Cruise ship bill worthy of support

My turn

Posted: Friday, June 01, 2001

Will the cruise ships just violate and pay over and over again? Not if they want to maintain a public reputation for good stewardship. Bad press is more damaging than fines and the state will have the means to publicly, and loudly, report each and every incident ... (and the Department of Environmental Conservation) would be foolish to abuse the industry because its wings would be clipped at the next legislative opportunity. This bill depends on support from the cruise industry. So does effective implementation of it.

The Juneau Resource Alliance adds its voice to those supporting HB 260, the cruise ship regulatory bill that will be the focus of the upcoming special session of the Alaska Legislature. The Alliance is usually interested in resource issues like mining and forestry, but we have to keep an eye on all economic activity, and cruise ship visitors are a vital part of Southeast Alaska's economy. By now, everyone should be aware that the cruise industry also supports this legislation. It also appears that various environmental organizations do as well. This is a rare confluence of agreement in today's fractious climate.

Why would the cruise industry support a state-level regulatory program? These are international companies, and their ships spend seven or eight months each year outside Alaska waters. We might expect them to resist localized regulatory programs, but it is clear today that the industry wants to lay pollution issues, especially waste water, to rest. There is now a federal program, but a higher level of credibility requires oversight by the state, and so the industry is willing to "go to the dentist" (a useful political term I just learned) to affirm their commitment to preserving the values they sell to their customers.

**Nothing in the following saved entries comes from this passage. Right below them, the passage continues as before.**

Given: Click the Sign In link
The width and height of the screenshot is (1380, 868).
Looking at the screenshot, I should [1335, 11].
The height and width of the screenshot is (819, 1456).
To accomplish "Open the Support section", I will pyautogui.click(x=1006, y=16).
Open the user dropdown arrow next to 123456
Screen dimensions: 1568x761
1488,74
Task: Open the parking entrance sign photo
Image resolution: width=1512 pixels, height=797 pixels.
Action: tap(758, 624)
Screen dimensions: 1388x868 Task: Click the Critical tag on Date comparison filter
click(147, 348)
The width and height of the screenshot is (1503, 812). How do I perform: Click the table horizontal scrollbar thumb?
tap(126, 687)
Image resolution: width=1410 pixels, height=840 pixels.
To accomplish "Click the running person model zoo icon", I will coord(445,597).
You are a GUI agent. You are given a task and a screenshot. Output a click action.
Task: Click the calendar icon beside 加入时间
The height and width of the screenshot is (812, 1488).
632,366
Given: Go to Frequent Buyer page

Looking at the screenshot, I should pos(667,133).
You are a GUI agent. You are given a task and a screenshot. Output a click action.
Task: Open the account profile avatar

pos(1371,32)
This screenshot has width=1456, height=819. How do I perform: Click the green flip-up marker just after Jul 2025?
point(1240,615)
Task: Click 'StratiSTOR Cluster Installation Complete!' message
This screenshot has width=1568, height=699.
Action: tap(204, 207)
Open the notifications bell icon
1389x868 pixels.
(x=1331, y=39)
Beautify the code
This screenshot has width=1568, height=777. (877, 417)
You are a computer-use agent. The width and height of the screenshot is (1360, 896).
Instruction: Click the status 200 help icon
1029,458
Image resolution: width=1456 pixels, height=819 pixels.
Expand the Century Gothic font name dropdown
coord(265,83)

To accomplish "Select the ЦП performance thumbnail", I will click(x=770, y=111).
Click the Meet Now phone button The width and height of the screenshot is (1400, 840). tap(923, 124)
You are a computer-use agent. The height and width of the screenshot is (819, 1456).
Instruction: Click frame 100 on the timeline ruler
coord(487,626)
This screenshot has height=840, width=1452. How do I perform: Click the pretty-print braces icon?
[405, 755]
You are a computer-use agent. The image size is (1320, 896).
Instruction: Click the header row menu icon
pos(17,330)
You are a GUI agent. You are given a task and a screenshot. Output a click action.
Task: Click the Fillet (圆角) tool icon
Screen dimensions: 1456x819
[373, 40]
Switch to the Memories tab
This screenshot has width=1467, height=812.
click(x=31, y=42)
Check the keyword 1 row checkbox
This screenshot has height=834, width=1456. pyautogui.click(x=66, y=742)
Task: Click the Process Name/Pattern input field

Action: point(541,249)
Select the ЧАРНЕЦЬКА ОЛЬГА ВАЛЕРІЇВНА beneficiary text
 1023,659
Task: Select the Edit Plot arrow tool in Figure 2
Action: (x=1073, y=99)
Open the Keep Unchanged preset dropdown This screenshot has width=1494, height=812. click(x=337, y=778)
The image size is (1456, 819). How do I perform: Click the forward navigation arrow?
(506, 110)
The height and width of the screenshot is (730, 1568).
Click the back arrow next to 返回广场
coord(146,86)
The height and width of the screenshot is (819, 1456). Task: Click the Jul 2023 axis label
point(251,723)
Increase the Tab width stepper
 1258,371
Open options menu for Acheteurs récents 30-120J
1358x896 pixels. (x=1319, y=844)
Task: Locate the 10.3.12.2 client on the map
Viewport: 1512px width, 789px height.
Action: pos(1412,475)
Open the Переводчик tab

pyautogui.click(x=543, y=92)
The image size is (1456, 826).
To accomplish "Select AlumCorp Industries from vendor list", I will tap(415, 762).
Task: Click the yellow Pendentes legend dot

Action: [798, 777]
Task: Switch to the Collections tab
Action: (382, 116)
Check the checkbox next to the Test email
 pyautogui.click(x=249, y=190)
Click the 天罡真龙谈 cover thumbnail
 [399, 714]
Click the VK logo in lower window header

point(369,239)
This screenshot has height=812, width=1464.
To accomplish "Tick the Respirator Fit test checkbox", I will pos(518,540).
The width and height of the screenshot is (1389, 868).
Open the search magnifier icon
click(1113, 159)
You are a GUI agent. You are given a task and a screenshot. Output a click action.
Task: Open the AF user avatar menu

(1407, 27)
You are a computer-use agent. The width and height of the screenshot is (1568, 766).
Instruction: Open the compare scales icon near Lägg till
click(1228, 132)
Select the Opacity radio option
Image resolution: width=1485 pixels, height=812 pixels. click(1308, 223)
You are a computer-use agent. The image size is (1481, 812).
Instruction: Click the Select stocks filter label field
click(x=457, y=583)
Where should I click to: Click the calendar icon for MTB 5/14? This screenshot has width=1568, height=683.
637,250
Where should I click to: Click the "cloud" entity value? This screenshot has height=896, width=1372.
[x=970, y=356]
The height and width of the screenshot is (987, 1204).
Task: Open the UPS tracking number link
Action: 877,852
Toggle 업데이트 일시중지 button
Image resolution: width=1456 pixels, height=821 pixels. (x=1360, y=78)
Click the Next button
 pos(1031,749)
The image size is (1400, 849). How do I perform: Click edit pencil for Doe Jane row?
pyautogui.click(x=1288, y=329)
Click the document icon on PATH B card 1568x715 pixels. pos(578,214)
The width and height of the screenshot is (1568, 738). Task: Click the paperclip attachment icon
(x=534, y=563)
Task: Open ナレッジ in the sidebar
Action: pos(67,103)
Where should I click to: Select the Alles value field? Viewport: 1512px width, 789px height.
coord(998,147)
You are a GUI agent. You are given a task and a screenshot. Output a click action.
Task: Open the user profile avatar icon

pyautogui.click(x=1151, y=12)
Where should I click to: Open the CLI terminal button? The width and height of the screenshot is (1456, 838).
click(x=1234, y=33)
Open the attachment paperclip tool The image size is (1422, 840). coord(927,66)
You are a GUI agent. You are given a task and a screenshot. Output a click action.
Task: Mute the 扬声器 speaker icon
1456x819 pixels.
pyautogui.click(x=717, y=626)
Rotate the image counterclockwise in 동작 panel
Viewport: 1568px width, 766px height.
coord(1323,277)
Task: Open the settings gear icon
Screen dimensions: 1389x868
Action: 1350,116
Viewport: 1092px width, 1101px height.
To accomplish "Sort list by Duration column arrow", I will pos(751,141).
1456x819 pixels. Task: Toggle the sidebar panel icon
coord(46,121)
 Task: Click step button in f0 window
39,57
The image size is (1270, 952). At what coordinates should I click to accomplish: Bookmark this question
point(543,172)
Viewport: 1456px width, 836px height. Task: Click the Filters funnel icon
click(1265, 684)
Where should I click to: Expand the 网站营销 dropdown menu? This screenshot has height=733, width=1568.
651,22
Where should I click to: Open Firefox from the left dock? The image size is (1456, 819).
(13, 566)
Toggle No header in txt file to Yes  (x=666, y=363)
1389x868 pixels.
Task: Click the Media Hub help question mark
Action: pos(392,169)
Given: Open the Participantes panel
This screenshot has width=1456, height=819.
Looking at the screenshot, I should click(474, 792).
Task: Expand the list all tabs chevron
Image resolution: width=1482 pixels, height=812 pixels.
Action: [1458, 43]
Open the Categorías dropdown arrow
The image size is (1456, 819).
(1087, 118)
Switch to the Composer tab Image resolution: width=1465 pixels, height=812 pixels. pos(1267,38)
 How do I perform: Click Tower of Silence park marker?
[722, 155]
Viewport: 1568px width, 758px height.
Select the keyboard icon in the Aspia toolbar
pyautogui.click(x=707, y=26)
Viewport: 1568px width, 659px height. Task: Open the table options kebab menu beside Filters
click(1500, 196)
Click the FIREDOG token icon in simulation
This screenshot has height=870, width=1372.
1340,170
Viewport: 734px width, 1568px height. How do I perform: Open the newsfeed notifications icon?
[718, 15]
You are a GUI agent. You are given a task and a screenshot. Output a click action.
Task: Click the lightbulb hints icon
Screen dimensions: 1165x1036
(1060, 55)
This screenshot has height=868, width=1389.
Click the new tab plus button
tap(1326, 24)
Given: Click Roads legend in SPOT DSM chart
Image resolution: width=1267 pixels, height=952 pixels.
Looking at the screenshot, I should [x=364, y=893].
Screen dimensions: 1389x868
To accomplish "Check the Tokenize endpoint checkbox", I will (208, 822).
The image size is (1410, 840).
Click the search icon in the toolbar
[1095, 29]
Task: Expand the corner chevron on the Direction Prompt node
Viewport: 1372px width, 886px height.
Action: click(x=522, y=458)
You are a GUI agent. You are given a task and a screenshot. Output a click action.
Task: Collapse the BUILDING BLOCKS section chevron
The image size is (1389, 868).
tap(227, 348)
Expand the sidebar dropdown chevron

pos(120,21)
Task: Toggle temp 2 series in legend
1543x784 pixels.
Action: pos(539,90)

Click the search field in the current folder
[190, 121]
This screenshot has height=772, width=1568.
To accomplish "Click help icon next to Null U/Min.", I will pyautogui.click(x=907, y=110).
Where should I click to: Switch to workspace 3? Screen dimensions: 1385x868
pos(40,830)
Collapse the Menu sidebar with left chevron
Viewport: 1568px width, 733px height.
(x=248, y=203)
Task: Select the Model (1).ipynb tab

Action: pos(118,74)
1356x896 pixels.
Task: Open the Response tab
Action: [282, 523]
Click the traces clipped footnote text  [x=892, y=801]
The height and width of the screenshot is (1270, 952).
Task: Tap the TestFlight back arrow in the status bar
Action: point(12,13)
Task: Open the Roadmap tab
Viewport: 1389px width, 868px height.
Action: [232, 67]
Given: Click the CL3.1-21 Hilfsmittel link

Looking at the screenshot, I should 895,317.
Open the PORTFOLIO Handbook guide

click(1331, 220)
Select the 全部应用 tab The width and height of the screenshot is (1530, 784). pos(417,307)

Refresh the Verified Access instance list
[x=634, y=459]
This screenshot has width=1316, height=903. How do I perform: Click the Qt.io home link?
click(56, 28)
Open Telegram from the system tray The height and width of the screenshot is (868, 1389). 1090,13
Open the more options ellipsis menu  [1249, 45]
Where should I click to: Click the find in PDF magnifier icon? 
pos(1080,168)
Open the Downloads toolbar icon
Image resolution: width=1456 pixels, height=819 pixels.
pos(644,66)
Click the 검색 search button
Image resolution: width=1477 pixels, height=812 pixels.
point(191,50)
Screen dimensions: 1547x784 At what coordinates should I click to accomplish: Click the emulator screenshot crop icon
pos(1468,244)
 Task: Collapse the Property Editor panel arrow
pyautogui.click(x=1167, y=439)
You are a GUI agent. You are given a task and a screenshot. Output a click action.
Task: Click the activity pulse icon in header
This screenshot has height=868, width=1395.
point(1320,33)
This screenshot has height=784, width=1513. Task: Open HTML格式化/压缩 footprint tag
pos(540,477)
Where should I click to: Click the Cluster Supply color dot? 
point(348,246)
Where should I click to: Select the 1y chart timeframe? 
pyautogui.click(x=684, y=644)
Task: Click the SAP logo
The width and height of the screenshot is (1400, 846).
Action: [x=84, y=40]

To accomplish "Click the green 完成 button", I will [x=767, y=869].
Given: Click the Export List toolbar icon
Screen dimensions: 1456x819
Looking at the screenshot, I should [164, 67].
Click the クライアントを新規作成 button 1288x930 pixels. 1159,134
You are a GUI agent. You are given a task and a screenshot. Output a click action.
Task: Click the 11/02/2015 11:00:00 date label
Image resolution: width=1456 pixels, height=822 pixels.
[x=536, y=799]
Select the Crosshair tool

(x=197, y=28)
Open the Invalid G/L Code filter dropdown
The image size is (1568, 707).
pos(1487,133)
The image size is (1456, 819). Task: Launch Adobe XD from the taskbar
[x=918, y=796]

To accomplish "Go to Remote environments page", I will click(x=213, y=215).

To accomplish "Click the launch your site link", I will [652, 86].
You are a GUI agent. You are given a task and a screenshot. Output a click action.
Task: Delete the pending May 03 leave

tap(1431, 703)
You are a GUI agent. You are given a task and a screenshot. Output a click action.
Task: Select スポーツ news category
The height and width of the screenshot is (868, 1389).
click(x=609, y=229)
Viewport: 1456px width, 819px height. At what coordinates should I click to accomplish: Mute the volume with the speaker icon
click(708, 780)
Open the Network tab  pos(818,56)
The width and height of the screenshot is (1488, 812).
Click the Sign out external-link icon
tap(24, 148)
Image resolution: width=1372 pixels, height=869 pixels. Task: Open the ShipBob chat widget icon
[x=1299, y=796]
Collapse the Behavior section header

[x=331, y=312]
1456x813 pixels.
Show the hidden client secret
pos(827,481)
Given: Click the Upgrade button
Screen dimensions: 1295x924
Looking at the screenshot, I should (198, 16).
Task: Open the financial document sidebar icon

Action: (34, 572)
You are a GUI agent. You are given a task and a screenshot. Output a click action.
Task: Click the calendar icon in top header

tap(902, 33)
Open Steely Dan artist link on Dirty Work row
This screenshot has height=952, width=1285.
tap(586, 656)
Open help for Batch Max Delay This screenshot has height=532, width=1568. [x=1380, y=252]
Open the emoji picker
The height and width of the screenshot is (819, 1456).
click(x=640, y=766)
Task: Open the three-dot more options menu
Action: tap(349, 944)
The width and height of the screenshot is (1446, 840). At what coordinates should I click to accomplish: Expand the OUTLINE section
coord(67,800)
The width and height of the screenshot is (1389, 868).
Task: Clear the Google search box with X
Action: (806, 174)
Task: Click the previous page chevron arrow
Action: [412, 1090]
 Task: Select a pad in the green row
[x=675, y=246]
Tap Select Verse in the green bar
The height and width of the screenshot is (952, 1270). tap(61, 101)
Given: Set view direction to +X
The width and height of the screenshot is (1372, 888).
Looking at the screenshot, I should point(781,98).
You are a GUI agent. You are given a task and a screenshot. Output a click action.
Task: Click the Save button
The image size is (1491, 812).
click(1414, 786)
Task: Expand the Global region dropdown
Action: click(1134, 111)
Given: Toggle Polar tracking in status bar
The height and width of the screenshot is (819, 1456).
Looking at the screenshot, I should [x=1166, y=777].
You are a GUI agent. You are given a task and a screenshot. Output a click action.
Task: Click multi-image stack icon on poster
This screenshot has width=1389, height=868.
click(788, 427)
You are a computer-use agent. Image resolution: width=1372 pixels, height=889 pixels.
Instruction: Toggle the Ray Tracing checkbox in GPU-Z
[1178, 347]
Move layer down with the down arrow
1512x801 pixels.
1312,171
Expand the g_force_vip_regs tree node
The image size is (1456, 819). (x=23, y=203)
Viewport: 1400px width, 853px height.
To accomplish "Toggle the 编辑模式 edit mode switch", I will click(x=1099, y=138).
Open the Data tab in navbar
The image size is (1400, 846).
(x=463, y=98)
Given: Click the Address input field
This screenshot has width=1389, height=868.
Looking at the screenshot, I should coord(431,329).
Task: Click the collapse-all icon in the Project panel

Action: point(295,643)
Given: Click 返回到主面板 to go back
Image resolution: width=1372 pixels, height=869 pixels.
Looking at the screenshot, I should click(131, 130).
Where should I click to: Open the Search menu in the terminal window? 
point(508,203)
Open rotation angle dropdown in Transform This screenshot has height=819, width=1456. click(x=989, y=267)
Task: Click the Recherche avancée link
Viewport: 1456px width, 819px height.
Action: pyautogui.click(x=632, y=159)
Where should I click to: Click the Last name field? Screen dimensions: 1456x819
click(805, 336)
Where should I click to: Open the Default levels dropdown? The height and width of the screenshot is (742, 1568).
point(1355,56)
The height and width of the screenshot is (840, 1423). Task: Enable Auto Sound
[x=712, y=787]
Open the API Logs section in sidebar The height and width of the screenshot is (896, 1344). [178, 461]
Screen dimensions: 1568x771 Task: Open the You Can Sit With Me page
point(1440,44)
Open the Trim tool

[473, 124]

A little perspective on waste water in Southeast Alaska is interesting. There are about 75,000 of us who live here. Each of us uses about 125 gallons of water a day. All that water, over 9 million gallons a day, eventually reaches salt water after we flush, rinse, or drain it from our homes. How much of that is treated? And, how well is it treated? Answer: Not much, and not well. The larger cities provide only partial secondary treatment for waste water. All other communities, and individuals, provide primary treatment (which is basically liquefying the "lumps") or none at all.

Cruise ships use water at the rate of about 80 gallons per person per day. On a busy day in midsummer, there are 22 medium to large cruise ships in our waters. If all of them were full, there would be a total of 51,500 passengers and crew aboard and they will generate 4 million gallons of waste water on that day. On the whole, the cruise ship waste water is better treated prior to discharge than is the residents' water. More improvements are on the way and soon the whole fleet will meet much higher standards for discharge than we do.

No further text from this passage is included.